29 November 2023
Following months of negotiations, the lead committees in the European Parliament voted on a compromise text of the European Health Data Space (EHDS) yesterday.
This draft text will next be voted on by the entire European Parliament in a plenary vote in December. Separately, the Council (representing 27 members states of the European Union) is expected to vote on its position next week. Once the Parliament and the Council decide their positions, intense negotiations to finalise the text of this law is anticipated.
ICCL recommendations
Earlier this year, ICCL made recommendations to address the problems related to secondary use of health data in the EHDS. Our recommendations have been included in the compromise text.
Our two recommendations were:
- EHDS should specify the legal basis consistent with the GDPR and be specific about the allowed purposes of secondary use of electronic health data; and
- EHDS should narrow the categories of health data allowed for secondary use to reduce risks to fundamental rights.
First, the Parliament’s text includes our first recommendation by relying on Article 6(1)(c) and Article 9(2)(g), (h), (i) and (j) of GDPR as the legal basis when health data is processed for secondary uses. This limits the allowed processing purposes of health data for reasons of public interest, and scientific or statistical research.
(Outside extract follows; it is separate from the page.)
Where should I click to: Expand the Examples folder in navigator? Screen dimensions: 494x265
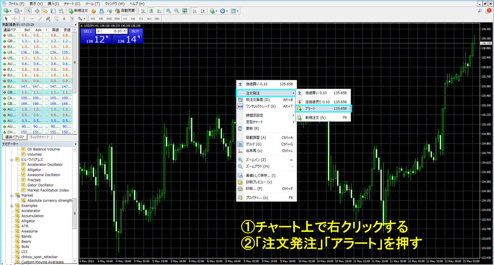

As we had recommended, the Parliament removes “electronic data related to insurance status, professional status, education, lifestyle, wellness and behaviour data relevant to health” from the categories of electronic health data that are allowed for secondary use. Use of health data to train AI systems is limited to scientific research.
Second, natural persons can opt-out from their health data being used for secondary uses. This opt-out possibility did not exist in the European Commission's initial text from 2022. Further, data from wellness applications and biobanks, and genetic data can be used for secondary uses only if natural persons opt-in. This gives people more control over their health data.
When organisations request to use health data of natural persons, they need to clearly explain “the expected benefits and how these benefits contribute to the purposes” listed in this law. Mere claims of public interest will not suffice.
There is still room for improvement. We are concerned that data generated by wellness applications is allowed for secondary uses. Such data is usually not of high quality but can reveal intimate details about a person’s life. Moreover, the risks to privacy of people are amplified when the data from wellness applications are processed for secondary uses or combined with other data.
Finally, EHDS is much broader in scope than secondary use of electronic health data. There remain other concerns that this proposed law raises that we do not cover in this post.